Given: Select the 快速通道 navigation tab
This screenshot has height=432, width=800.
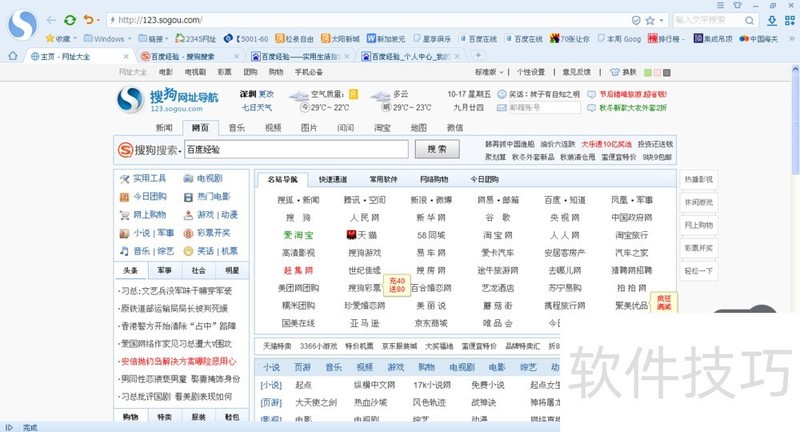Looking at the screenshot, I should click(x=333, y=179).
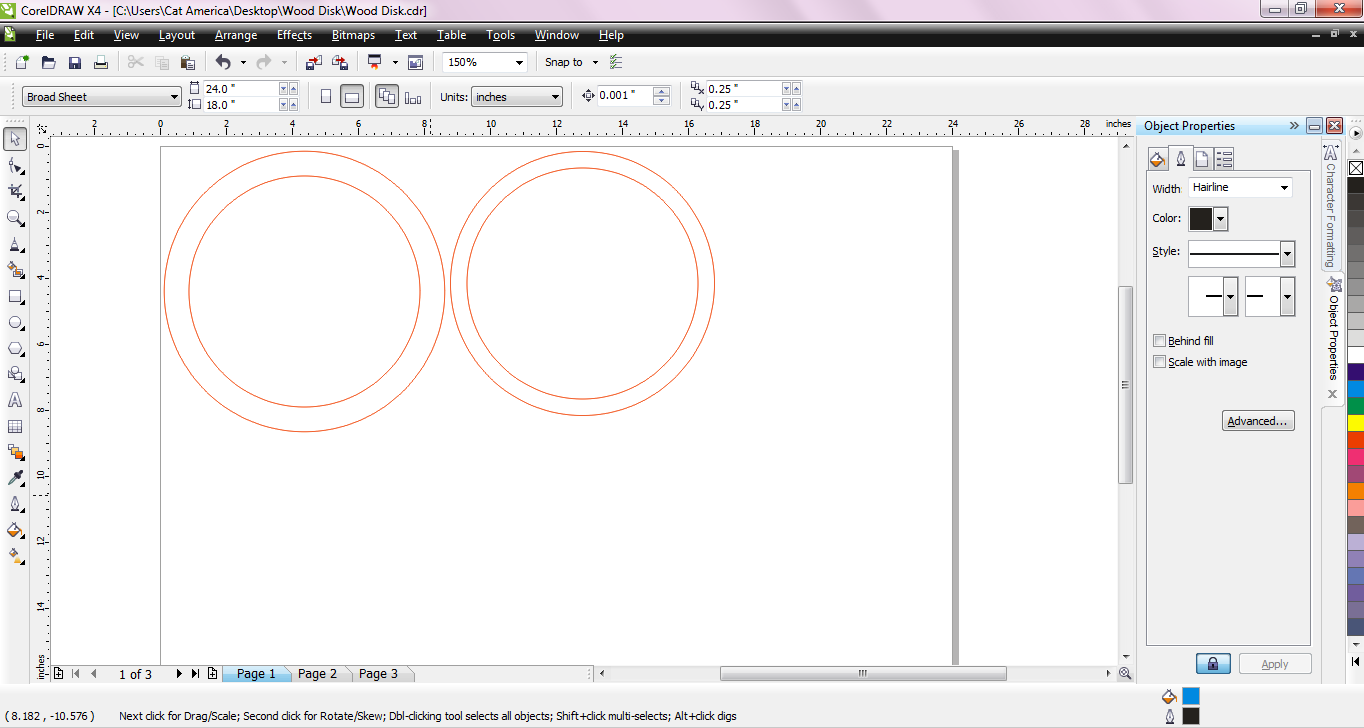Open the Arrange menu

tap(236, 34)
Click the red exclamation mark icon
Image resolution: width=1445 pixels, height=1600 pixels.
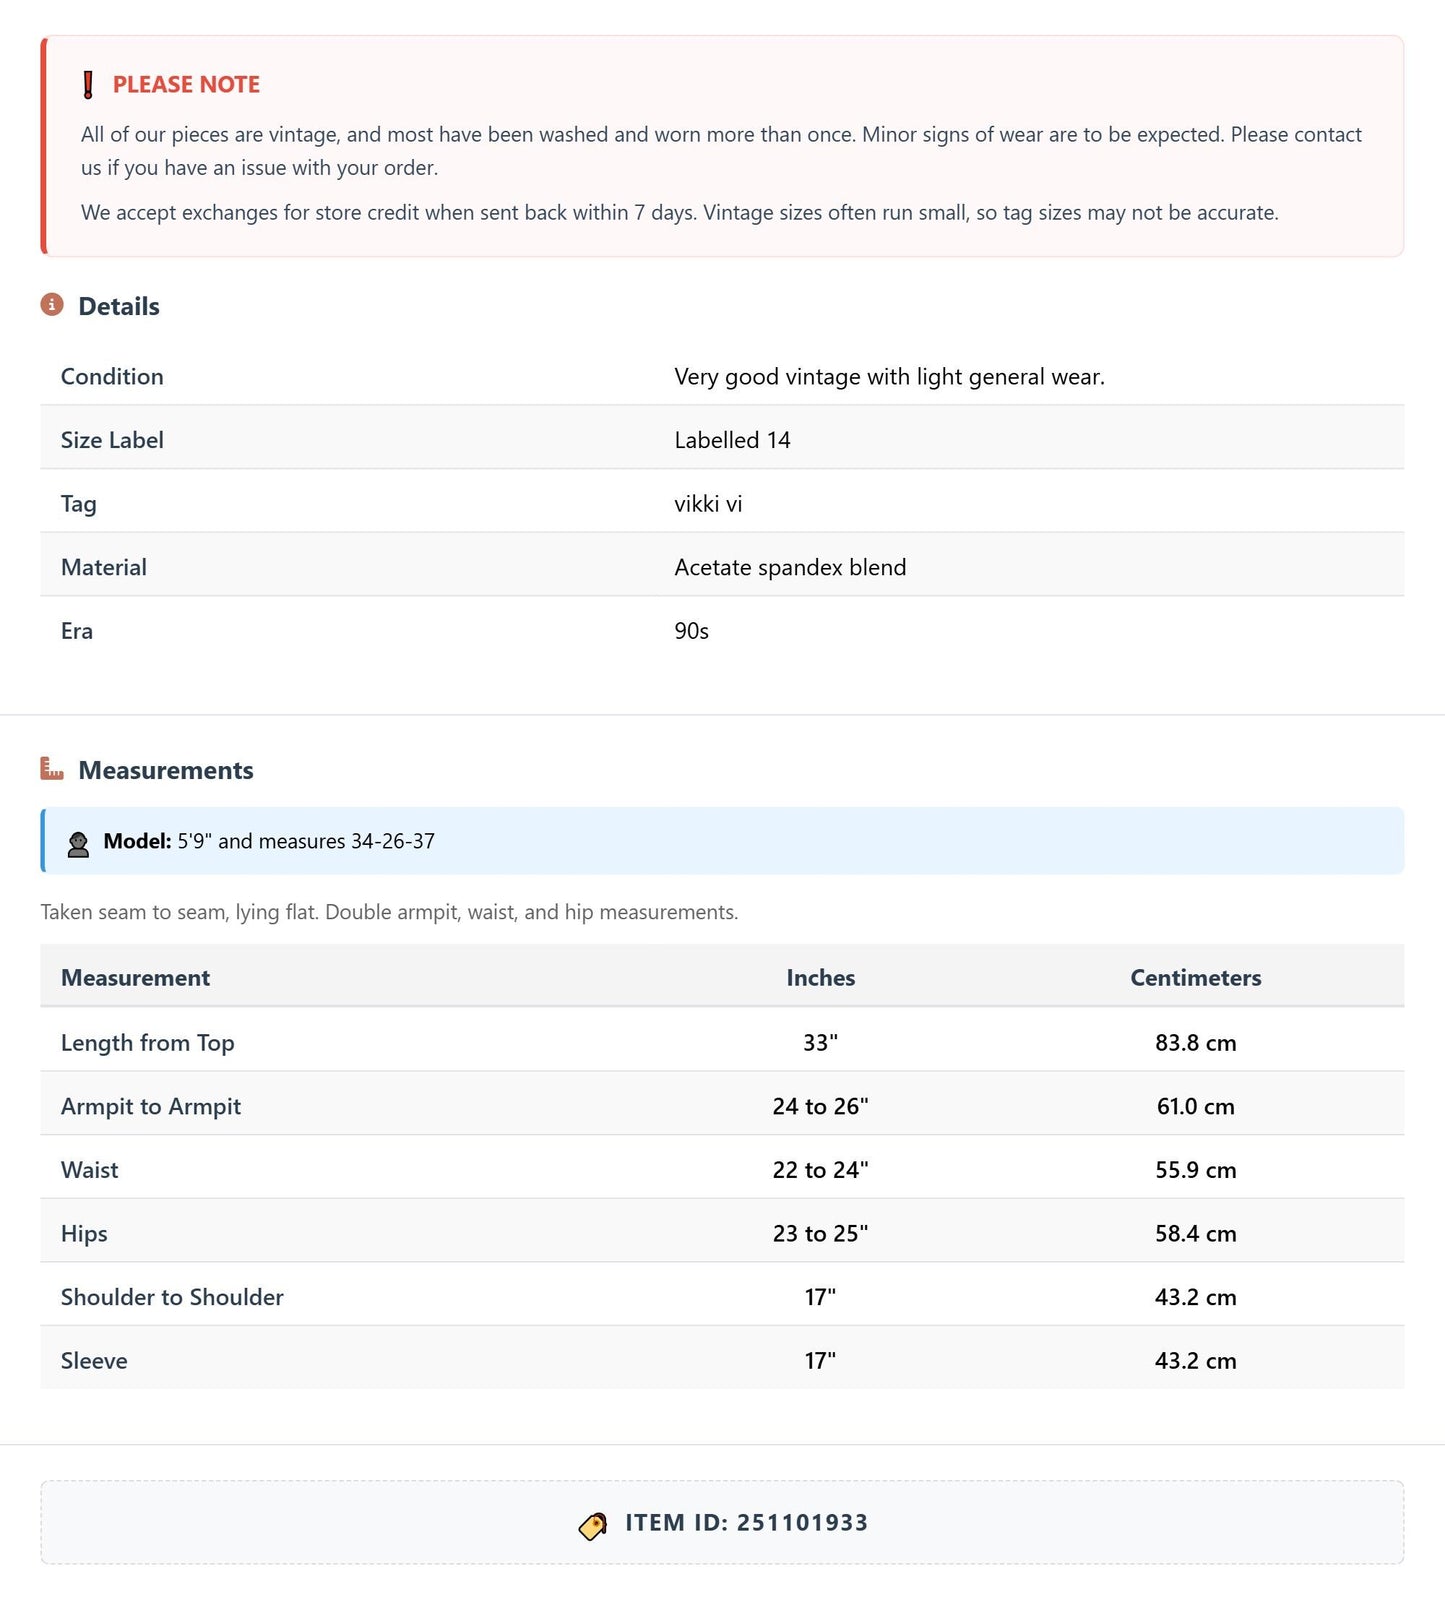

■ ■ ■ ■ ■

What is being asked
Exclude the pictures and transcribe all of the entries exactly.

Written solution
Given: Select the 快速通道 navigation tab
This screenshot has height=432, width=800.
Looking at the screenshot, I should click(x=333, y=179).
Open the Arrange menu

tap(236, 34)
Click the red exclamation mark icon
Image resolution: width=1445 pixels, height=1600 pixels.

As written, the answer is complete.